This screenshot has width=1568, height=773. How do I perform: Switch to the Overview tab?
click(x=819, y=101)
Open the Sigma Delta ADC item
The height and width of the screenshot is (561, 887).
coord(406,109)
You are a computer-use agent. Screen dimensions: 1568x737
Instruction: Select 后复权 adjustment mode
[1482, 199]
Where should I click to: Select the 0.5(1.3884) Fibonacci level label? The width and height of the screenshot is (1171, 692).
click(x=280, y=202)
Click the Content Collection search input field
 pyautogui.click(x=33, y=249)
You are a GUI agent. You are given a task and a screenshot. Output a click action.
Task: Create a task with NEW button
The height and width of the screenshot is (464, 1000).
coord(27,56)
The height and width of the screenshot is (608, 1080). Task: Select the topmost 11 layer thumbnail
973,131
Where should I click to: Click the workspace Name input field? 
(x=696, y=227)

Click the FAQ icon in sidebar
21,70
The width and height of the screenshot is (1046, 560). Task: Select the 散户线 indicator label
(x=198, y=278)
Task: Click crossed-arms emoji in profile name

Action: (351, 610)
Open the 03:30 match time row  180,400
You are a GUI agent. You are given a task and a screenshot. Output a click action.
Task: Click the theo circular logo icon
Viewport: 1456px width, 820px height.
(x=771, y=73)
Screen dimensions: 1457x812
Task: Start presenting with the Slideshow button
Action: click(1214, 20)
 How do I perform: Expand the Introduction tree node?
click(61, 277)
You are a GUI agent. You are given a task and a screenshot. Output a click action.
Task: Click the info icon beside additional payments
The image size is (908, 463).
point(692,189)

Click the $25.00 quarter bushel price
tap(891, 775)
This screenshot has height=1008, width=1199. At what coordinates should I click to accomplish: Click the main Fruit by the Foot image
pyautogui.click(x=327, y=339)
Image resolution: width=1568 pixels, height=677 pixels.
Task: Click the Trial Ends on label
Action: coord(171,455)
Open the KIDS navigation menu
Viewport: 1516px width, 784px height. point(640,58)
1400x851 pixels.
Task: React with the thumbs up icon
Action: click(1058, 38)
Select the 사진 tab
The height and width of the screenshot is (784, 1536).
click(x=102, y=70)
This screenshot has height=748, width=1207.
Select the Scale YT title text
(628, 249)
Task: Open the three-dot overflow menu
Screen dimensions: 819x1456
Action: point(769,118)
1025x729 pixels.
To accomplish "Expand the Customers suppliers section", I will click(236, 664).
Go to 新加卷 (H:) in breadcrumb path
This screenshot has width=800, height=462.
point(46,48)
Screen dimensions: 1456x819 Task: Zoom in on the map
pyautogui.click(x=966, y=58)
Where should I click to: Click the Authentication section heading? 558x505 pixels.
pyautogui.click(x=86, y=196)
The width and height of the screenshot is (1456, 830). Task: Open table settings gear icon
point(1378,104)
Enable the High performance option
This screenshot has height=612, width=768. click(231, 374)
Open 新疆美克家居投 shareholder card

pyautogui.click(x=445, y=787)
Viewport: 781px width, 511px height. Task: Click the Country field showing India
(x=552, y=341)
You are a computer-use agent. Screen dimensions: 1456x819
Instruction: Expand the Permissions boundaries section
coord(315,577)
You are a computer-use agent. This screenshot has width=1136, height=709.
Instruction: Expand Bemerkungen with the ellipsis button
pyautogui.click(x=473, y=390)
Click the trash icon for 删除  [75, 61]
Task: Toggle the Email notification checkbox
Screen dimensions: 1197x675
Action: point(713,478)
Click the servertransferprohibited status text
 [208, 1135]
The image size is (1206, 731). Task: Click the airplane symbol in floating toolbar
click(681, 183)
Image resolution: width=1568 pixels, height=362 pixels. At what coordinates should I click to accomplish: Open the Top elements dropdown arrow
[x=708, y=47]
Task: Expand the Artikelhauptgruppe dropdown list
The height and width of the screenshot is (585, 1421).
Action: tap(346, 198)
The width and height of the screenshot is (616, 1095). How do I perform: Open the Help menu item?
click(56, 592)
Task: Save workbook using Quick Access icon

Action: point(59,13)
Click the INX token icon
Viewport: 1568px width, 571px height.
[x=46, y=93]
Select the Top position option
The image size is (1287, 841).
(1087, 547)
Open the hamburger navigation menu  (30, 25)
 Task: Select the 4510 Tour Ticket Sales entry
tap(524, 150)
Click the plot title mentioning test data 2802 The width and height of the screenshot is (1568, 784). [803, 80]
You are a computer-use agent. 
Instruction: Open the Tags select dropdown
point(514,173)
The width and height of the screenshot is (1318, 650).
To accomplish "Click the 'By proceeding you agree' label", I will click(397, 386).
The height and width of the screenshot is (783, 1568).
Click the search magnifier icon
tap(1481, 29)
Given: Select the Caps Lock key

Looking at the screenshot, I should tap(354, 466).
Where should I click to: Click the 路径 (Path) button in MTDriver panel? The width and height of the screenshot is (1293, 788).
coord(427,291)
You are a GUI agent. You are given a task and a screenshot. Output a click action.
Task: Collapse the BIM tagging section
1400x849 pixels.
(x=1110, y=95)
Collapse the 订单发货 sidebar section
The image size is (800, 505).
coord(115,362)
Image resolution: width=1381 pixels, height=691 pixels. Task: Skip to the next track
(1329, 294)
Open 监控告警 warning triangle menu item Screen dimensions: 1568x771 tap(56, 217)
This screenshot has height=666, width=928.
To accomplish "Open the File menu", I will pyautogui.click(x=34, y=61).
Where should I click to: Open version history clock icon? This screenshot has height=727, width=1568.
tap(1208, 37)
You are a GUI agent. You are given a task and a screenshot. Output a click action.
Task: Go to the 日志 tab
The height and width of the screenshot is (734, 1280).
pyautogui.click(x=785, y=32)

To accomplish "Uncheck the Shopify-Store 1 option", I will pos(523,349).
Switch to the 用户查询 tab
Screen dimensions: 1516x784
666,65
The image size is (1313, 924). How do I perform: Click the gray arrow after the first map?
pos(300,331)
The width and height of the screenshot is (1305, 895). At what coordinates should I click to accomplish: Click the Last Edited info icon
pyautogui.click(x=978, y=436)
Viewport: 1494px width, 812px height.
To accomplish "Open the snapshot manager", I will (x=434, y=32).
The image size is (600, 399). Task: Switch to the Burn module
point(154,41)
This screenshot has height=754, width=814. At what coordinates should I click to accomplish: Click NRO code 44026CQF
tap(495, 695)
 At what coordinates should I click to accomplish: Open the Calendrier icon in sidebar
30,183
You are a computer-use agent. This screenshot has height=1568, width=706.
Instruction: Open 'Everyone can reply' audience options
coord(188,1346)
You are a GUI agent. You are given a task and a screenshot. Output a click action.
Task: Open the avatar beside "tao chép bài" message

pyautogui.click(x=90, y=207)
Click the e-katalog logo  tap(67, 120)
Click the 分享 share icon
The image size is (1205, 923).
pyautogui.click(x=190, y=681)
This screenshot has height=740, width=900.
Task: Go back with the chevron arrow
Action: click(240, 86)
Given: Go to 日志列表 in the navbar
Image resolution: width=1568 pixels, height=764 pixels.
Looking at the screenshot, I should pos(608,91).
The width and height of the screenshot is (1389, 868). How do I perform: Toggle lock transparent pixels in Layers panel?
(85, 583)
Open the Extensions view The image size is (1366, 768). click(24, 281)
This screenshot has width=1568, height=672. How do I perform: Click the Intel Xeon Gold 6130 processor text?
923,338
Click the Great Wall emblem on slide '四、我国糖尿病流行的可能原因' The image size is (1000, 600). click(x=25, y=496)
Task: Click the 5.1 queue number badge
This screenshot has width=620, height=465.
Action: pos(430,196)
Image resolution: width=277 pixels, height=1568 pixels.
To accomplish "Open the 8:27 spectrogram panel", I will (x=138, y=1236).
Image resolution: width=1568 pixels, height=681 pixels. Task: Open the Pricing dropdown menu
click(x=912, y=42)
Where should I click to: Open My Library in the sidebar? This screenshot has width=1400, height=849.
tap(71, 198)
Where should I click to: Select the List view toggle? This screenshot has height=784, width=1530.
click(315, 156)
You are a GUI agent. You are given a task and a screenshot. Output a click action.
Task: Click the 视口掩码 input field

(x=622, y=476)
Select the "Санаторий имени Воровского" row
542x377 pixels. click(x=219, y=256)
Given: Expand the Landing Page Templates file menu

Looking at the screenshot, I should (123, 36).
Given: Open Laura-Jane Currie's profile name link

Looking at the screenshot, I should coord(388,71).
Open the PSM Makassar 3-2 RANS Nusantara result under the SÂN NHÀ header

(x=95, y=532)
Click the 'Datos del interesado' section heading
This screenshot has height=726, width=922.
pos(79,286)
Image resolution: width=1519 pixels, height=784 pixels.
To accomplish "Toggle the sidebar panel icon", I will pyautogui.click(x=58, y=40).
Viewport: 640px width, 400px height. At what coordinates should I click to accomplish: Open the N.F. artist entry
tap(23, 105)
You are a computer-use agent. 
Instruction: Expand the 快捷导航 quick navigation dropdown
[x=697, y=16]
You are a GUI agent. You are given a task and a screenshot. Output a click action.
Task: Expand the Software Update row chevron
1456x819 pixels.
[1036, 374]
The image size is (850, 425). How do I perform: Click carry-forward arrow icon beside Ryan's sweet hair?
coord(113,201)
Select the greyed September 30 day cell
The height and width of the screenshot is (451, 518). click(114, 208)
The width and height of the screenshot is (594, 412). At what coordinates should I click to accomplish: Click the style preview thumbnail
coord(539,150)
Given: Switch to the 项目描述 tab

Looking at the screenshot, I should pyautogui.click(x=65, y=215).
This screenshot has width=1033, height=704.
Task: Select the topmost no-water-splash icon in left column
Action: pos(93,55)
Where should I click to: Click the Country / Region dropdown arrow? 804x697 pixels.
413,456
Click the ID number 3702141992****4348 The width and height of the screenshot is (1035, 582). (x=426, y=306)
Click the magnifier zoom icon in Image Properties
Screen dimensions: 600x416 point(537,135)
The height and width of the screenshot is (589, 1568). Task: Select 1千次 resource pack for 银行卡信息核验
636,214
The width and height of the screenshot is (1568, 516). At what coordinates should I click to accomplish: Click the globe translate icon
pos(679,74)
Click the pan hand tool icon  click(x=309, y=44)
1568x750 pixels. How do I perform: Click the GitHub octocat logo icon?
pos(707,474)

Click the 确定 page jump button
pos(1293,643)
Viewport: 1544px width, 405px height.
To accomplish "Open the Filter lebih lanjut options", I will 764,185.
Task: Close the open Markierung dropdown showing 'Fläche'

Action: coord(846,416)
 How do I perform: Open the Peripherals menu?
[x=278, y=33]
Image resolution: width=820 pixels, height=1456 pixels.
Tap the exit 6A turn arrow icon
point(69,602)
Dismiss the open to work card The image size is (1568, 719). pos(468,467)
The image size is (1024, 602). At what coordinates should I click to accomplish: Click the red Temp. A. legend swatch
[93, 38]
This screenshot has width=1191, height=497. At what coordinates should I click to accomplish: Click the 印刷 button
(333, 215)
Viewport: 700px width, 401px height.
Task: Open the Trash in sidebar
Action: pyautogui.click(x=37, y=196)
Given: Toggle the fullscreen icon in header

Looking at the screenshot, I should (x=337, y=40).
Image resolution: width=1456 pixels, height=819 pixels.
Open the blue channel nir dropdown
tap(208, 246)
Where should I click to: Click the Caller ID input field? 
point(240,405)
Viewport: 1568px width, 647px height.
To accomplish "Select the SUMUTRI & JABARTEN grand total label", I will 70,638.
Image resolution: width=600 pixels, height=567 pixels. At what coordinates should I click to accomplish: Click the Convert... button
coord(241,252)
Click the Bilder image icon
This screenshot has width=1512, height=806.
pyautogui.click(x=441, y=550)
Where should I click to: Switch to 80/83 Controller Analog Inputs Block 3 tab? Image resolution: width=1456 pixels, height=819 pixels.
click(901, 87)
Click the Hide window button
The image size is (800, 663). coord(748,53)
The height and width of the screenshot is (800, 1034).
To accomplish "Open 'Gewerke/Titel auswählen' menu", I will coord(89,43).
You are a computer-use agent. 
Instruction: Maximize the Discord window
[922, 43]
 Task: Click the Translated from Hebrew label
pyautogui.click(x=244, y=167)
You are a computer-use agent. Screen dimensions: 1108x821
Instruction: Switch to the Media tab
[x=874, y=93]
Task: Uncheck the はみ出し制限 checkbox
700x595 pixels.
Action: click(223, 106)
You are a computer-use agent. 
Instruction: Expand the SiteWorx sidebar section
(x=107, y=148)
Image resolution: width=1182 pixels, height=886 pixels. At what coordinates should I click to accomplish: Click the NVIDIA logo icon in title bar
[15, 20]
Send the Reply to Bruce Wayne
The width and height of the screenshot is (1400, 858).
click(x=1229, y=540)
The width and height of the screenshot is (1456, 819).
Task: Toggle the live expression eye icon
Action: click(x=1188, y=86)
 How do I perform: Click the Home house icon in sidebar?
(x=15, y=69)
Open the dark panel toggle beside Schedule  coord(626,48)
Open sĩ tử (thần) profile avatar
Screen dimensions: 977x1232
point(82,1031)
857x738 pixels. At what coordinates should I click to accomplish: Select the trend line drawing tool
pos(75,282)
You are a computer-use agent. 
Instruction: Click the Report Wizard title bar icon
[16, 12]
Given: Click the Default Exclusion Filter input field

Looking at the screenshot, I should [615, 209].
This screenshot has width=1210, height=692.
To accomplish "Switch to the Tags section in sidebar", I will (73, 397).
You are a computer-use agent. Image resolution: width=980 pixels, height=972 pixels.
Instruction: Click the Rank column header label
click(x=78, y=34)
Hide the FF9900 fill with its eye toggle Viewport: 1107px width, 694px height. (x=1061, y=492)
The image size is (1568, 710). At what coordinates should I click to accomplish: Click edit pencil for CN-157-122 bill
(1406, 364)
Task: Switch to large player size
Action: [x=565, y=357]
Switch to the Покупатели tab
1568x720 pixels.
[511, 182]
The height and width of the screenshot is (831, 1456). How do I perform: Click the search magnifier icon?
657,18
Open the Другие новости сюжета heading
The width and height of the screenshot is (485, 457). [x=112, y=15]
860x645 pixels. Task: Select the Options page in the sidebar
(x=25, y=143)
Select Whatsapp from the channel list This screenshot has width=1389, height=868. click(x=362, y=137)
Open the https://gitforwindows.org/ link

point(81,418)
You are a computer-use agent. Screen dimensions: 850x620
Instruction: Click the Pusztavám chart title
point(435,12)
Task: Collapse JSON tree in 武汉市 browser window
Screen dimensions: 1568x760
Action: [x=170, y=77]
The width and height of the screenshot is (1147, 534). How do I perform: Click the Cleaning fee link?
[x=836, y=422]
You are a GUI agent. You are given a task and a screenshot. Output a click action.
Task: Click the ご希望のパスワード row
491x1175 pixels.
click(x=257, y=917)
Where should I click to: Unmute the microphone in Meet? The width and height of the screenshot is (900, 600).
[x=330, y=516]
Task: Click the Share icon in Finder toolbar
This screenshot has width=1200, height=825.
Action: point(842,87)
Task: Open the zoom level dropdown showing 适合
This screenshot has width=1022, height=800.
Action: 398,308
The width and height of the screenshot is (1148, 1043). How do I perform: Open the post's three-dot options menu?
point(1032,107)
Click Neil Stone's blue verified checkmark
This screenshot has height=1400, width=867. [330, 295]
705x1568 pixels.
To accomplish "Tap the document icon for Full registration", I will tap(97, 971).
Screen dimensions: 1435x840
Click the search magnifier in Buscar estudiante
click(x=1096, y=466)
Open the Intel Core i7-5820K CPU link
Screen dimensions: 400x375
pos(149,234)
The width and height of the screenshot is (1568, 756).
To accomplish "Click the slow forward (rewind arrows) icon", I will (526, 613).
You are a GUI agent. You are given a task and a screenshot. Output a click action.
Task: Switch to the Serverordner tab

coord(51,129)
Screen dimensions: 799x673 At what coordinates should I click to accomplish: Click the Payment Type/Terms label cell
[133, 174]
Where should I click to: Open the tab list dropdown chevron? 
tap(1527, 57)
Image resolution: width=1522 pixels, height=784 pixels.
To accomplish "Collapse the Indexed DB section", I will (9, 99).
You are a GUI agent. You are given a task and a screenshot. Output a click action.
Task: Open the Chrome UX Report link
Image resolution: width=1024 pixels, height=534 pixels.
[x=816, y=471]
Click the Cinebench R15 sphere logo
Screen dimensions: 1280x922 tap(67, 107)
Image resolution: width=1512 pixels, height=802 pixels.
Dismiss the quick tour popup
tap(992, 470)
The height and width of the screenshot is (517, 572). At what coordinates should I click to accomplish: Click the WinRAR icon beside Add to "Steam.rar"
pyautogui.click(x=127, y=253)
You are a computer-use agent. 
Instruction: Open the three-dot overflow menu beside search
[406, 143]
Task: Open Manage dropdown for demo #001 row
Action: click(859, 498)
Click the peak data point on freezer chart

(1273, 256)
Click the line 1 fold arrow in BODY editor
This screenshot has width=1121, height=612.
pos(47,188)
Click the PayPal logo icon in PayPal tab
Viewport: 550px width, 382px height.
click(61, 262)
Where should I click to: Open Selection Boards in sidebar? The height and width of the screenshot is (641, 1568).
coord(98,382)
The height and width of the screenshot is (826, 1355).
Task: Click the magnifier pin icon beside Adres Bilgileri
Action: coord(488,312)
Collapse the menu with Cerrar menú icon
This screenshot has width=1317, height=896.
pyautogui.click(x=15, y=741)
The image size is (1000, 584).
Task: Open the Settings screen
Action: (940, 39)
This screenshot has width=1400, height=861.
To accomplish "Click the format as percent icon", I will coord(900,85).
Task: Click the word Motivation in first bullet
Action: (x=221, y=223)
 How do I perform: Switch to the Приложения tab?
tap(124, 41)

= = = = = = =

#### What you should do
Turn the lines above, from the line with "The height and width of the screenshot is (783, 1568)." to the line with "coord(427,291)", into a numbered list, skipping any blank lines.

#### The response
1. The height and width of the screenshot is (783, 1568).
2. Click the search magnifier icon
3. tap(1481, 29)
4. Given: Select the Caps Lock key
5. Looking at the screenshot, I should tap(354, 466).
6. Where should I click to: Click the 路径 (Path) button in MTDriver panel? The width and height of the screenshot is (1293, 788).
7. coord(427,291)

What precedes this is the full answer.